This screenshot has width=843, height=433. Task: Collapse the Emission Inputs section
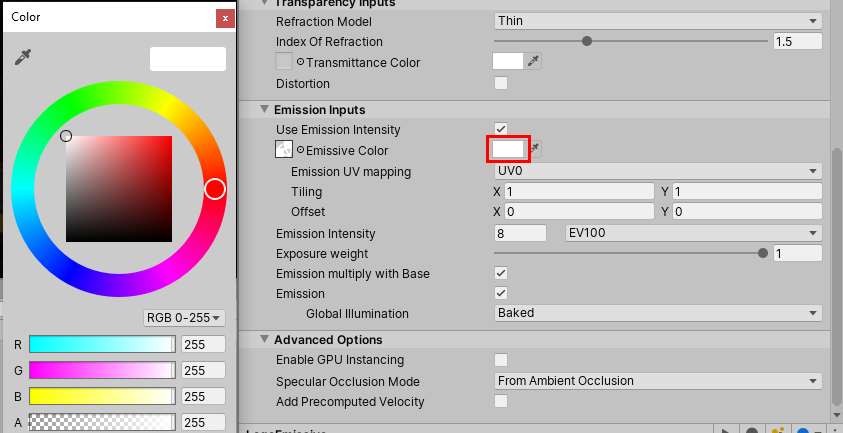pyautogui.click(x=265, y=109)
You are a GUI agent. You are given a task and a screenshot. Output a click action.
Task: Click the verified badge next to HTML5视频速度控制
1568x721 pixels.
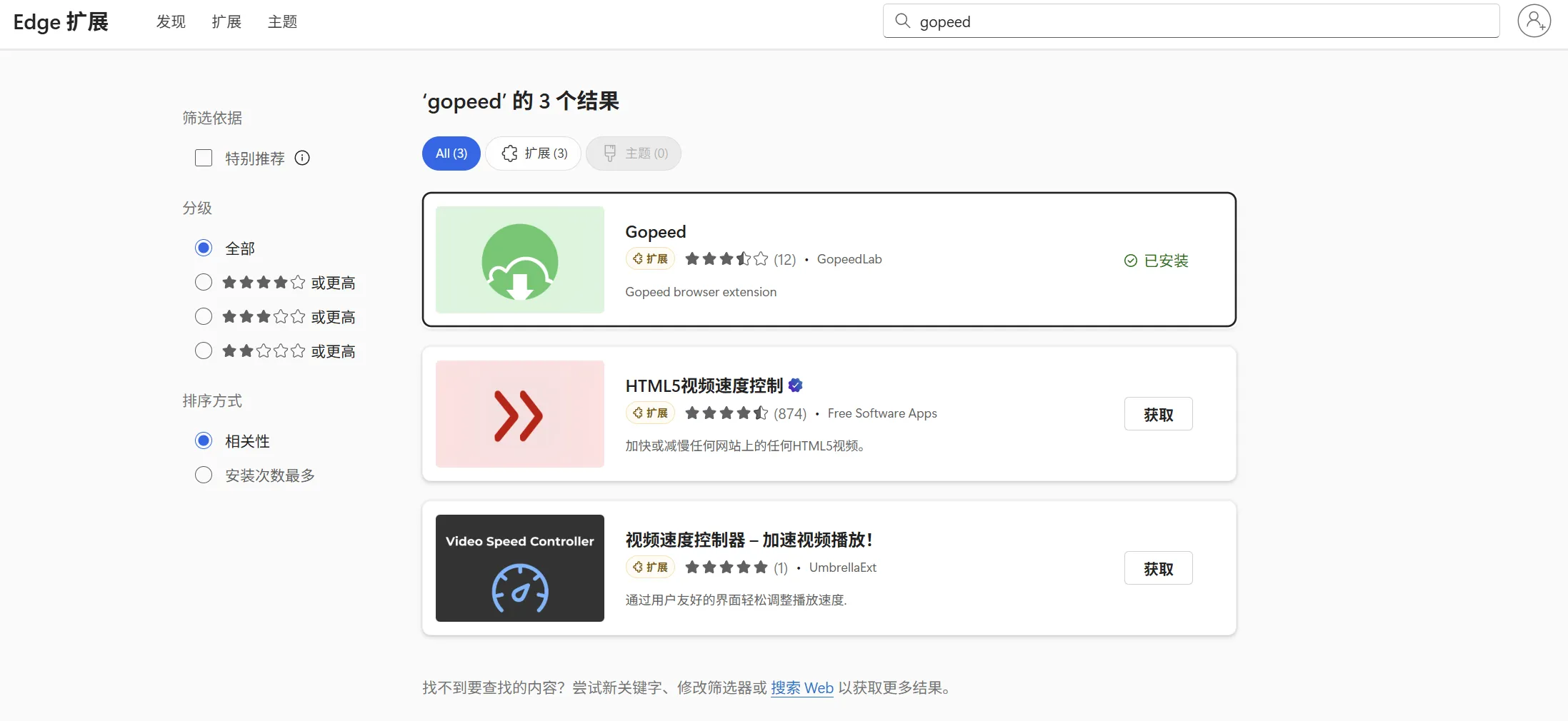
☆ ☆ ☆ ☆ ☆
> EXERCISE DETAILS
Without including the pictures, reproduce all entries exactly.

> SOLUTION FOR THIS TASK
This screenshot has width=843, height=433. Task: Collapse the Emission Inputs section
pyautogui.click(x=265, y=109)
You are a GUI agent. You are given a task and a screenshot. Output a click action.
Task: Click the verified badge next to HTML5视频速度控制
1568x721 pixels.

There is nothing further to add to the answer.